Collected data lines:
□ □ □ □ □

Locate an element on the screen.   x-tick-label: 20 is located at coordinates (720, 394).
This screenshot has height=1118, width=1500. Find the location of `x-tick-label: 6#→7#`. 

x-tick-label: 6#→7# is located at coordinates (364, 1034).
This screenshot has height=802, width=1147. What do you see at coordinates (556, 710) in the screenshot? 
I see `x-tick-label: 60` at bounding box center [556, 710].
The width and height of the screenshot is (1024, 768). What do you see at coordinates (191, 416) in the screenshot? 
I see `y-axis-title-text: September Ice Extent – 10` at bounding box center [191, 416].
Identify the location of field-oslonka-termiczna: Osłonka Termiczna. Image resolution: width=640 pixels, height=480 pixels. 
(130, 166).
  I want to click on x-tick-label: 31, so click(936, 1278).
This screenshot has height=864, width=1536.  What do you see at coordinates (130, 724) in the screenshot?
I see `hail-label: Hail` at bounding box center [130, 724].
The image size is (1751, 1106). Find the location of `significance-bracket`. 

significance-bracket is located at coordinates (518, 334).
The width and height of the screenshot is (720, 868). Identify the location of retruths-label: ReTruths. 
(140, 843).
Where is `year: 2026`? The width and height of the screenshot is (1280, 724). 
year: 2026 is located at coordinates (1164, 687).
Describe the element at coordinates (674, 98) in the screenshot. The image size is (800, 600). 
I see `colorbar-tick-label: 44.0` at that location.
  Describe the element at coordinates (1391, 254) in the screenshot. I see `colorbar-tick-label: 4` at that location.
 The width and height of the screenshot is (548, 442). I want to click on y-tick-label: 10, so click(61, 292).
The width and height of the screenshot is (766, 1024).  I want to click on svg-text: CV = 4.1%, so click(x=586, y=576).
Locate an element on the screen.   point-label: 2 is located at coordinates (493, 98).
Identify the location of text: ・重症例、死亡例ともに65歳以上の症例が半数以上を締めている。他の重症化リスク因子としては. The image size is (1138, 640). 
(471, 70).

□ □ □ □ □

*TO DO*
Copy the lines above word for word, starting at the line that contains "This screenshot has height=1118, width=1500." and ending at the line that contains "significance-bracket is located".

*ANSWER SPACE*
This screenshot has height=1118, width=1500. Find the location of `x-tick-label: 6#→7#`. 

x-tick-label: 6#→7# is located at coordinates (364, 1034).
This screenshot has height=802, width=1147. What do you see at coordinates (556, 710) in the screenshot? 
I see `x-tick-label: 60` at bounding box center [556, 710].
The width and height of the screenshot is (1024, 768). What do you see at coordinates (191, 416) in the screenshot? 
I see `y-axis-title-text: September Ice Extent – 10` at bounding box center [191, 416].
Identify the location of field-oslonka-termiczna: Osłonka Termiczna. Image resolution: width=640 pixels, height=480 pixels. 
(130, 166).
  I want to click on x-tick-label: 31, so click(936, 1278).
This screenshot has height=864, width=1536.  What do you see at coordinates (130, 724) in the screenshot?
I see `hail-label: Hail` at bounding box center [130, 724].
The image size is (1751, 1106). Find the location of `significance-bracket`. 

significance-bracket is located at coordinates (518, 334).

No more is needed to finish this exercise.